Der Kommentar: Seit Jahren steht der Weltfussballverband in der Kritik wegen seinen korrupten und undurchsichtigen Strukturen. Sepp Blatter hat bisher alle Angriffe auf seine Person erfolgreich abgewehrt – mit Bauernschläue und mit unverhohlenem Druck auf seine Gegner.

Doch jetzt ist das Fass voll – übervoll. Mit der Veröffentlichung der Gerichtsakten über die Fifa-Schmiergeldpraxis ist der Rücktritt von Sepp Blatter überfällig. Dieser Meinung ist auch Reinhard Rauball, Präsident der deutschen Bundesliga. Er wird nicht der Letzte sein, der sich einen Neuanfang mit sauberen Spielregeln nicht nur auf dem Fussballfeld, sondern auch bei der Fifa wünscht.
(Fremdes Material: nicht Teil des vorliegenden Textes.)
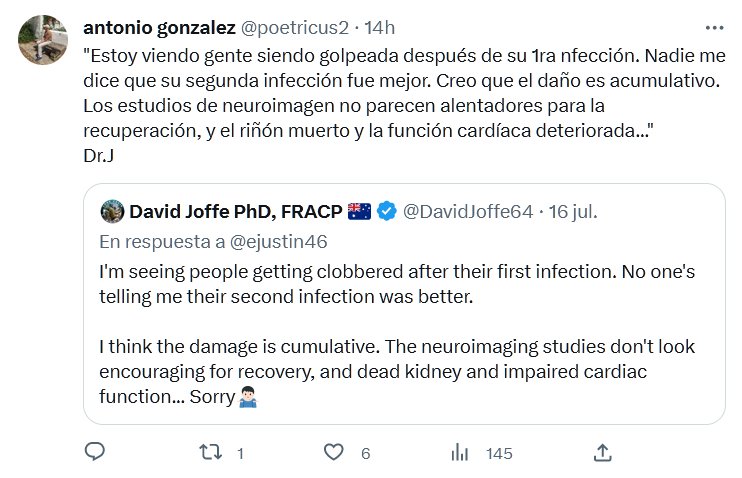Repost the tweet using retweet icon
742x478 pixels.
point(211,453)

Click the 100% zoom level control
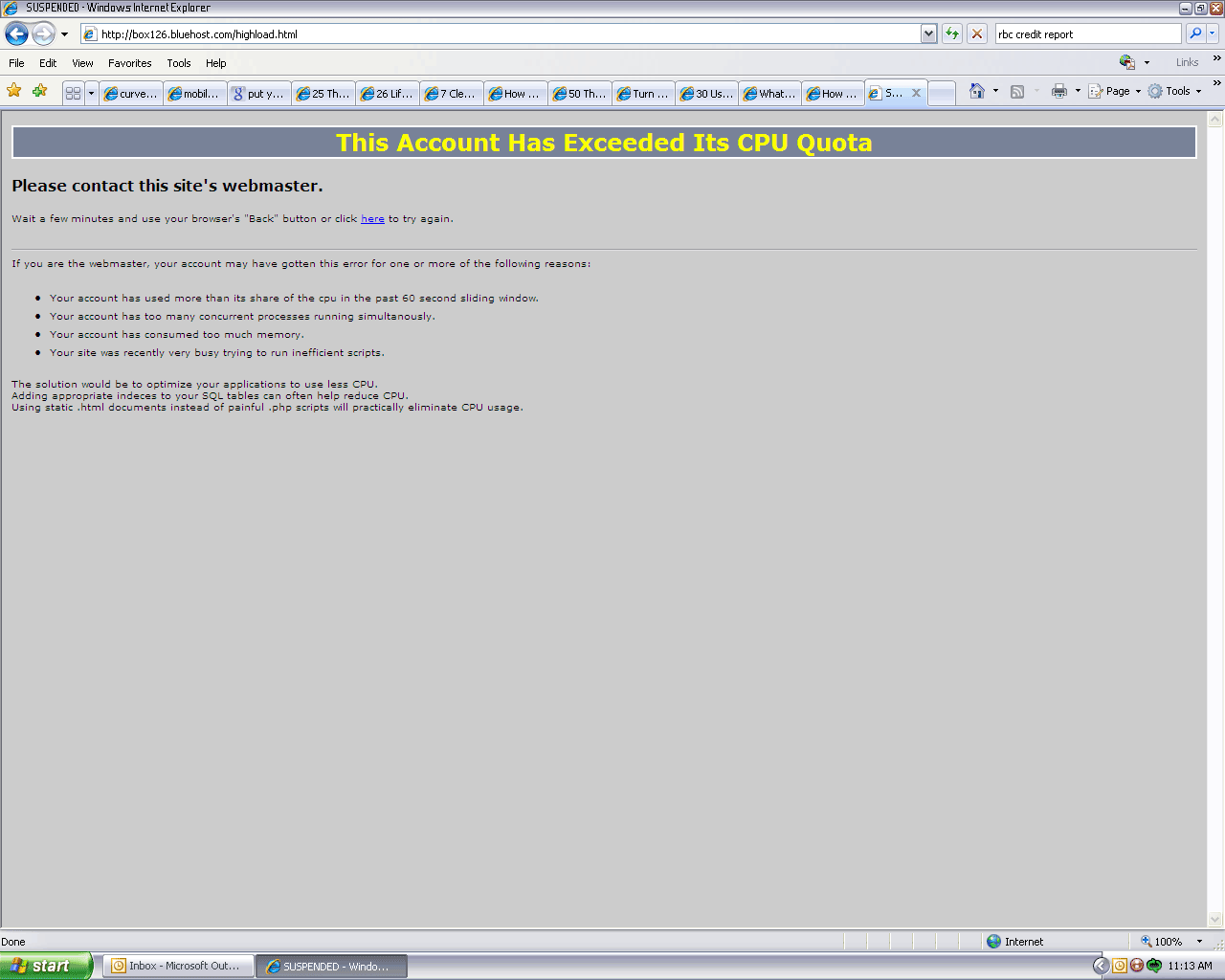(1166, 942)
Blatter hat bei den Schmiergeldzahlungen öffentlich und wiederholt nicht die Wahrheit gesagt. «In der Fifa gibt es keine Korruption» lautete der Interview-Titel der «Weltwoche» Ende 2010. Da stand die Fifa schon lange auf der Anklagebank, weil sie nichts gegen die geldgierigen Funktionäre gemacht hat. Und Sepp Blatter konnte bereits im September 2009 nicht ausschliessen, dass auch gegen seine Person ermittelt wird.
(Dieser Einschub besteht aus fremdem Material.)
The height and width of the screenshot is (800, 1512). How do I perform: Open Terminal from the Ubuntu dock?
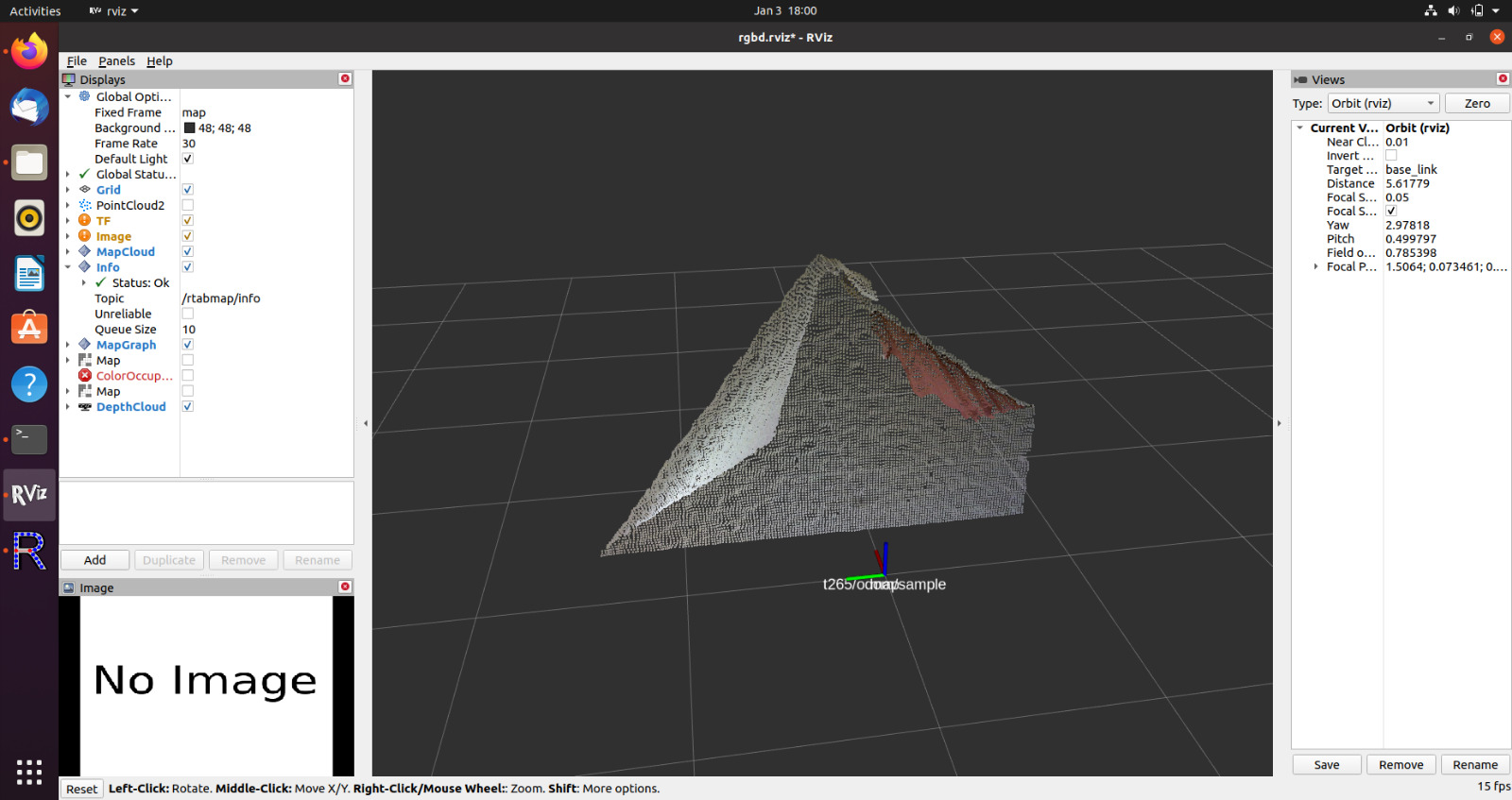[29, 438]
«Hut ab vor Stephan Reinhardt. Selten erkennt jemand den Moment, wenn der eigene Rücktritt unvermeidbar geworden ist», schrieb AZ-Chefredaktor Christian Dorer gestern zum Rücktritt des Aargauer Polizeichefs. Diese Einsicht wünschte man sich auch von Sepp Blatter.

Doch der 76-jährige Walliser sitzt in seinem Fussball-Tempel hoch oben auf dem Zürichberg und merkt nicht, dass die Luft dünn und dünner wird für ihn. Dass es ein Leben nach der Fifa gibt, kann er sich nicht vorstellen. Eigentlich tragisch.